» Source document
=======
Strong Tier 2 implementation is one of the highest-return investments a school can make in literacy outcomes. Weak Tier 2 — small groups in name only, with no targeted curriculum and no real progress monitoring — is one of the most expensive ways to look like you’re doing intervention without doing it.
Frequently asked questions
(Answered above in the FAQ block — surfaced via JSON-LD FAQPage schema for AI extraction.)
Frequently asked questions
- What exactly is Tier 2 reading intervention?
- Tier 2 reading intervention is supplemental, small-group instruction provided in addition to (never instead of) the Tier 1 core literacy block. It's for students whose universal-screening data shows they aren't responding adequately to core instruction alone. The instruction is targeted at the specific skill gap the screening surfaced — usually decoding, fluency, or phonemic awareness — and is delivered with more frequency and intensity than a regular classroom can provide.
- How big is a Tier 2 group?
=======
» Dataset records
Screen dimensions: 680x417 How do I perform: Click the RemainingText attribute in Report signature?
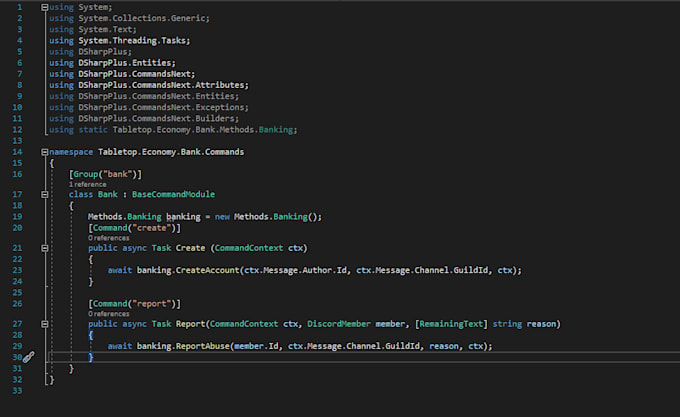click(454, 324)
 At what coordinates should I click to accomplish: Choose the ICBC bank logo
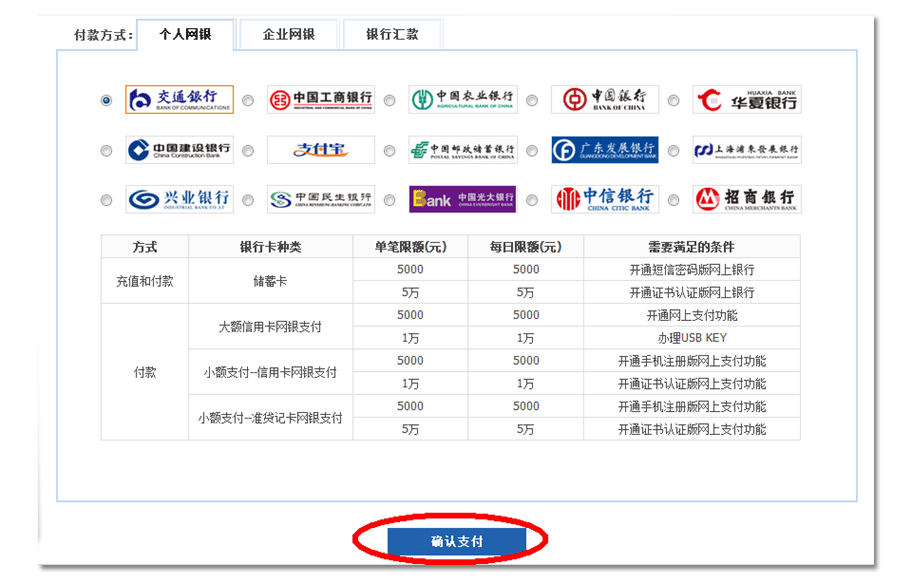pos(320,100)
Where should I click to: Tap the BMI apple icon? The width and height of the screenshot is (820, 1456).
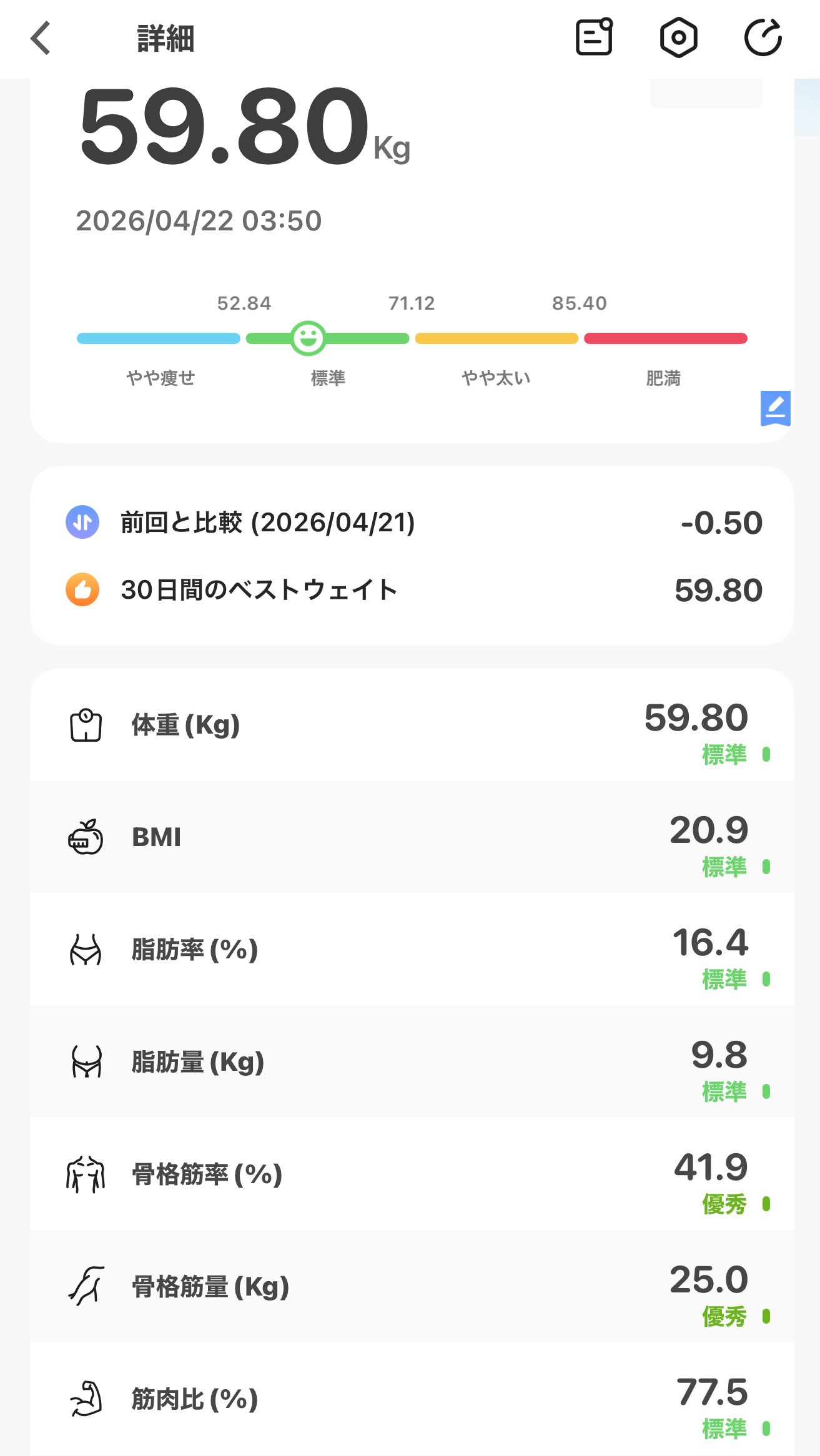(86, 837)
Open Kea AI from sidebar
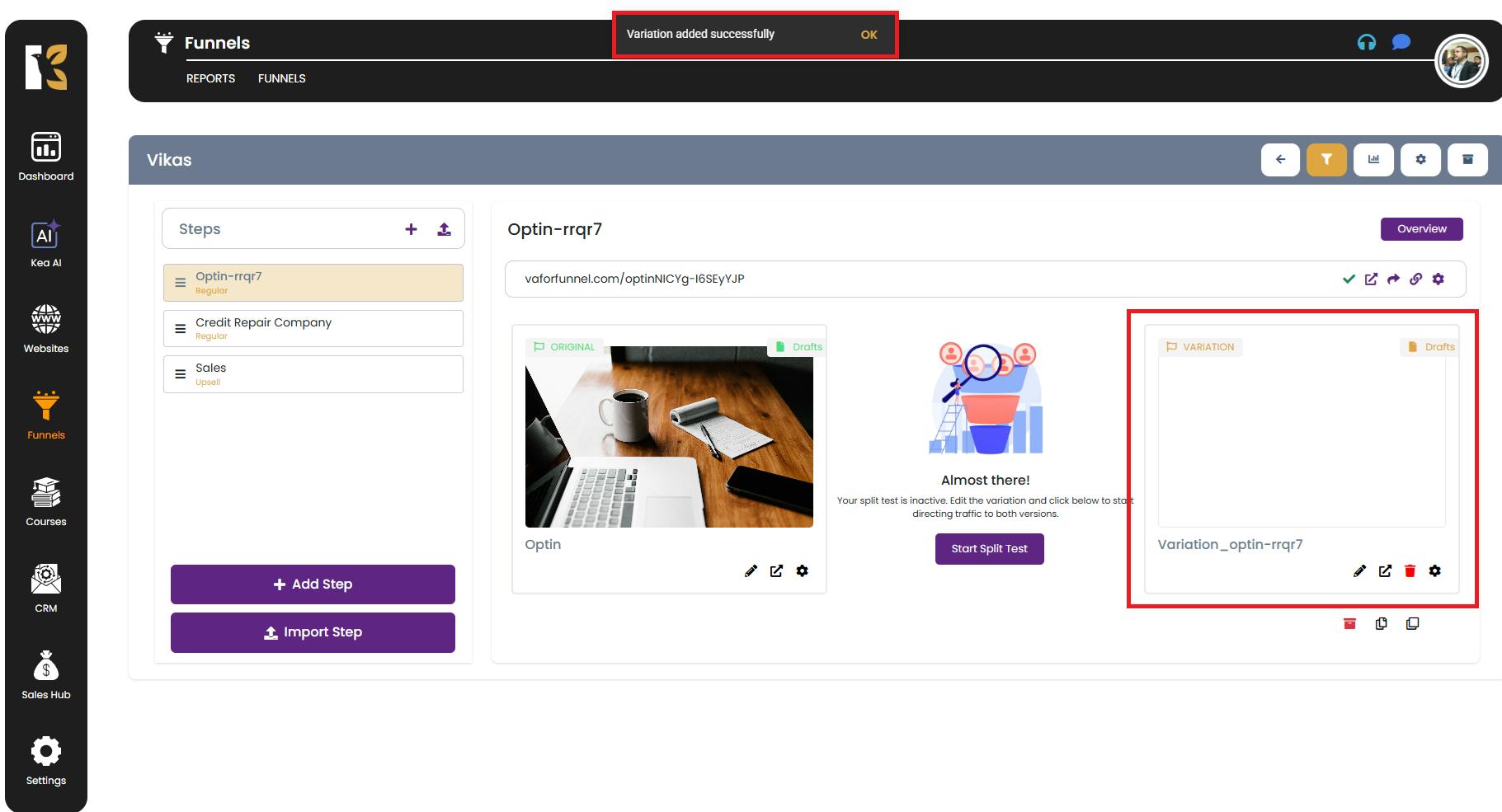1502x812 pixels. (x=46, y=245)
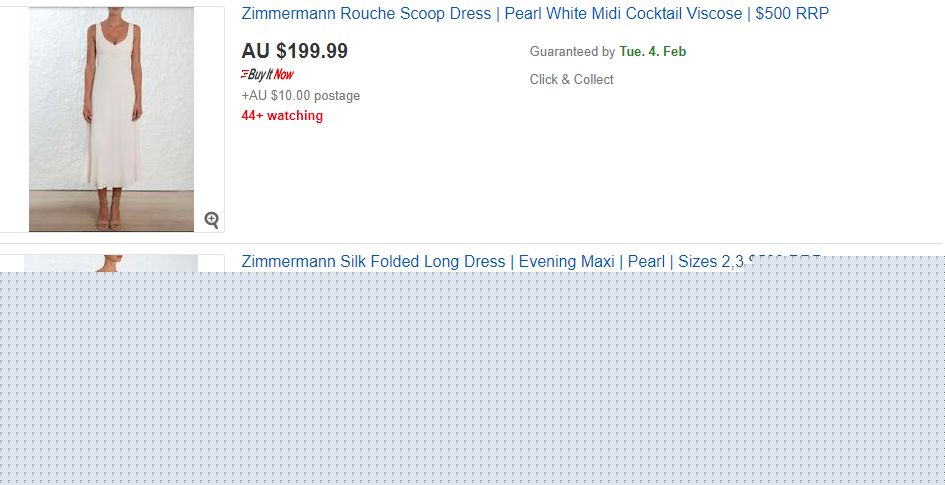Click the AU $199.99 price

click(295, 51)
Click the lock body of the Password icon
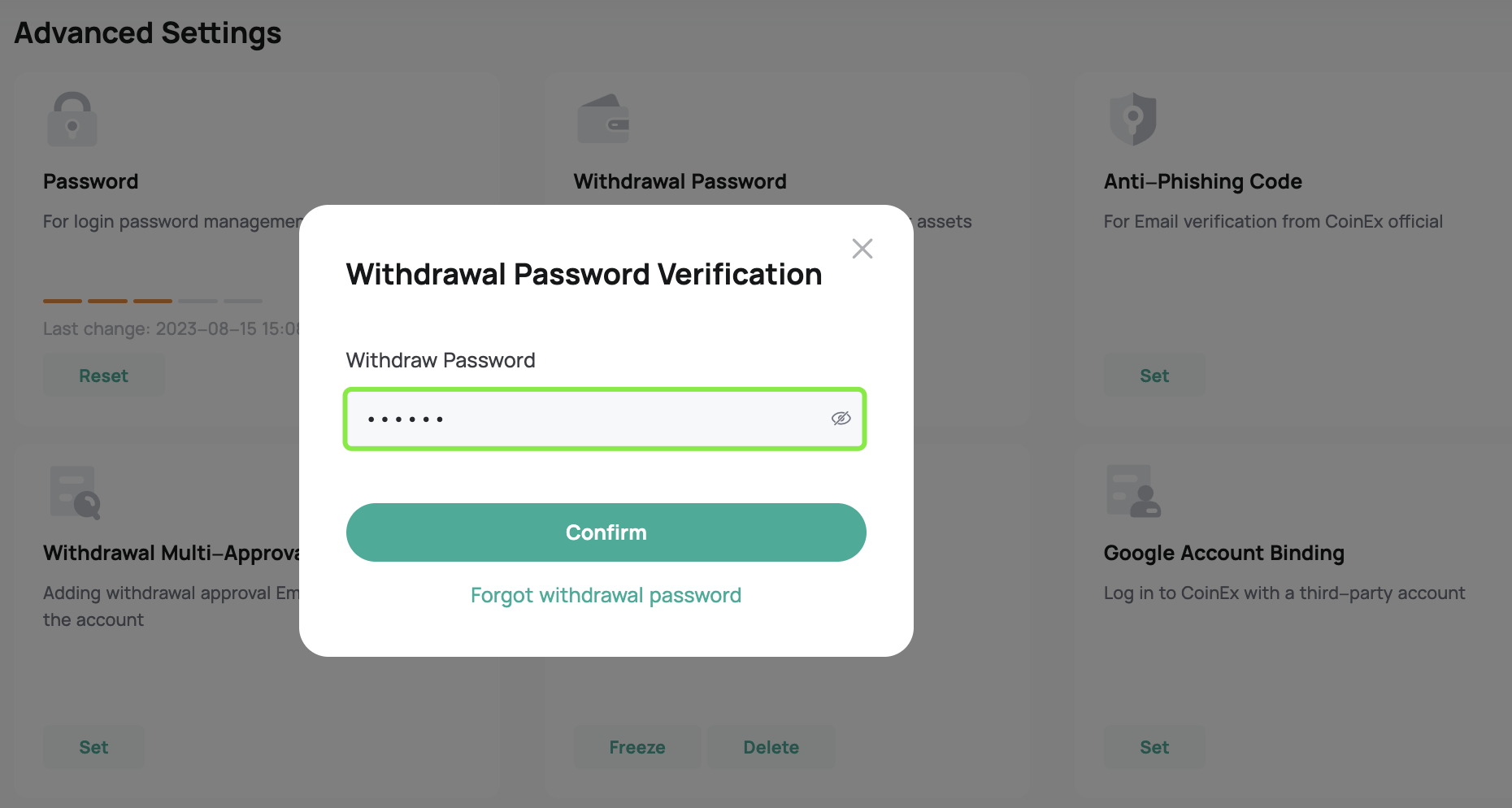Image resolution: width=1512 pixels, height=808 pixels. [72, 128]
=======
» Required action A
According to the Tier 2 reading text, which skill gaps does Tier 2 instruction usually target?
» Required action B
From the Tier 2 reading text, pull out the stretch from "- Tier 2 reading" through "classroom can provide." word for word.

» Answer area A
Decoding, fluency, or phonemic awareness.

» Answer area B
- Tier 2 reading intervention is supplemental, small-group instruction provided in addition to (never instead of) the Tier 1 core literacy block. It's for students whose universal-screening data shows they aren't responding adequately to core instruction alone. The instruction is targeted at the specific skill gap the screening surfaced — usually decoding, fluency, or phonemic awareness — and is delivered with more frequency and intensity than a regular classroom can provide.